Il Dezzo sparisce dentro quella massa informe di rocce, ruderi, alberi, uomini e donne trascinati a valle. A Bueggio c’è chi, dalla finestra dell’ultimo piano di casa dove si è rifugiato, vede il campanile della chiesa scivolare a valle e le sue campane suonano, suonano scosse da quel movimento, finchè la torre si spezza in due schiantandosi dentro quel fiume solido creato dallo squarcio della diga.

Oggi siamo qui a ricordare il disastro che distrusse una parte del paese di Bueggio, cancellò Dezzo e si incanalò nella strettoia della Via Mala per riversarsi nella Valle Camonica e infine nel lago d’Iseo. Quel freddo sabato che diventò tragedia, una «Terrificante catastrofe nelle Alpi bergamasche» – come titolò «Il Secolo» l’indomani – causò 359 vittime accertate, una ferita che per tanti è stato impossibile raccontare. E chi l’ha fatto, a ridosso del disastro o nei decenni seguenti, ha affidato i suoi ricordi a parole che rimandano all’oscura scena di una tempesta, «fiumi d’acqua e di fuoco, terremoto e fine del mondo».

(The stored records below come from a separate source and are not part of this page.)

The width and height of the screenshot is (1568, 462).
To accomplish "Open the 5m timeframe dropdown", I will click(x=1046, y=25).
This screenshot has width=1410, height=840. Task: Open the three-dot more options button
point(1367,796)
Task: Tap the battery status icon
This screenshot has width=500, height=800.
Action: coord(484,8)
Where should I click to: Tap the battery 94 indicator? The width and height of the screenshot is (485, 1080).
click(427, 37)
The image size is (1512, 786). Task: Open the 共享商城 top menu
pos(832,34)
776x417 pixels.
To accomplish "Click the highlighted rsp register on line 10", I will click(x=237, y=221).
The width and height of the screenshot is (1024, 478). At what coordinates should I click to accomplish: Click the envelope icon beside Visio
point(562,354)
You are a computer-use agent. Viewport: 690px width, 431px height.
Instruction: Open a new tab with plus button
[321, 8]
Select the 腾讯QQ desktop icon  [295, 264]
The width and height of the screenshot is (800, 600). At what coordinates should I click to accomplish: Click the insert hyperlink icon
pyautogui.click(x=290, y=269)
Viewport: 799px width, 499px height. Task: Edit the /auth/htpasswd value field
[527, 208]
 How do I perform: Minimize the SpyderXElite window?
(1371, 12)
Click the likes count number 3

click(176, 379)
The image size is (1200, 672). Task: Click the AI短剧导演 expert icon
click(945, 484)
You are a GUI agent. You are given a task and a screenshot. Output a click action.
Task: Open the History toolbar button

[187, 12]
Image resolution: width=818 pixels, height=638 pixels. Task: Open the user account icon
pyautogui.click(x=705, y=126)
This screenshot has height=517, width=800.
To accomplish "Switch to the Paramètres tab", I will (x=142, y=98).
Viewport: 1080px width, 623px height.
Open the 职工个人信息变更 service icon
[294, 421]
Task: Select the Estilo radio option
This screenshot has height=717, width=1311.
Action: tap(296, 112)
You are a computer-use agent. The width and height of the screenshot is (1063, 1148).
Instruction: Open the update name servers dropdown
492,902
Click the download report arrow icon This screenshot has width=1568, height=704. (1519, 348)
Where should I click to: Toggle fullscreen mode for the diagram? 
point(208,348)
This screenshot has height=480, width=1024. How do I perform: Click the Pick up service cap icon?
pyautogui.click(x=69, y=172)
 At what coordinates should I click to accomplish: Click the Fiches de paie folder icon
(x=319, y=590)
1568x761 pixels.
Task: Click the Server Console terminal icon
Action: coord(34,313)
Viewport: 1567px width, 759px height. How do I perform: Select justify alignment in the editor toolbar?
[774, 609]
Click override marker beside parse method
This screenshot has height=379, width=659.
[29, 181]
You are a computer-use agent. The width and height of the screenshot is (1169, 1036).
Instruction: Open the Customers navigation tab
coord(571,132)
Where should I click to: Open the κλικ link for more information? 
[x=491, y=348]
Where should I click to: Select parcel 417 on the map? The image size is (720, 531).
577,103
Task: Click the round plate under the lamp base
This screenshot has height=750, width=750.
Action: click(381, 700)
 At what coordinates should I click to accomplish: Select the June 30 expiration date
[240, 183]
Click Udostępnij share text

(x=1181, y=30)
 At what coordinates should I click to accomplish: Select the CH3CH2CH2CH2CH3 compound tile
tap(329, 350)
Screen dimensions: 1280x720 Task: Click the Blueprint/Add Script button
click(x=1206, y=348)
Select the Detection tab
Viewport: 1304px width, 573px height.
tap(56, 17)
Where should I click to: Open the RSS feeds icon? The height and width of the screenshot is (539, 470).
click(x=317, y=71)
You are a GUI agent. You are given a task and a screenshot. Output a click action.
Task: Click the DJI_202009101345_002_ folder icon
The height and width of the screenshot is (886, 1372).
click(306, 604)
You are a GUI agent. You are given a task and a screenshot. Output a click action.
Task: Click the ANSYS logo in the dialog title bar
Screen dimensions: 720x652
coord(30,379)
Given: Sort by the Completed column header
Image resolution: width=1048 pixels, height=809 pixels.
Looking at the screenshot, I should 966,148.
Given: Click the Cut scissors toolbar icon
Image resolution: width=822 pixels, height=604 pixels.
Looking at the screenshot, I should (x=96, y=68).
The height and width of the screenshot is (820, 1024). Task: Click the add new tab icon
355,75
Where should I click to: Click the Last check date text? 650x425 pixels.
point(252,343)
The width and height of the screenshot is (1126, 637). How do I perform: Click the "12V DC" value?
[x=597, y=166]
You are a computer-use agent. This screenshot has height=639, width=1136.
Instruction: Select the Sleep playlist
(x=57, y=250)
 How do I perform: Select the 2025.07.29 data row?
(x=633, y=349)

Doveva essere l’orgoglio della valle, la diga del Gleno. Eppure in molti, tra la gente del posto, la guardavano con sospetto. Perché se tocchi la montagna,se cancelli con un lago artificiale i pascoli di Pian del Gleno, non sai come può risponderti, la montagna. Soprattutto se lavori in fretta e furia, cambi progetto e finisci i lavori prima che il progetto venga autorizzato. Soprattutto se da quel gigante di calcestruzzo armato e altri materiali, appena riempito l’invaso, cominciano a notarsi infiltrazioni, perdite d’acqua.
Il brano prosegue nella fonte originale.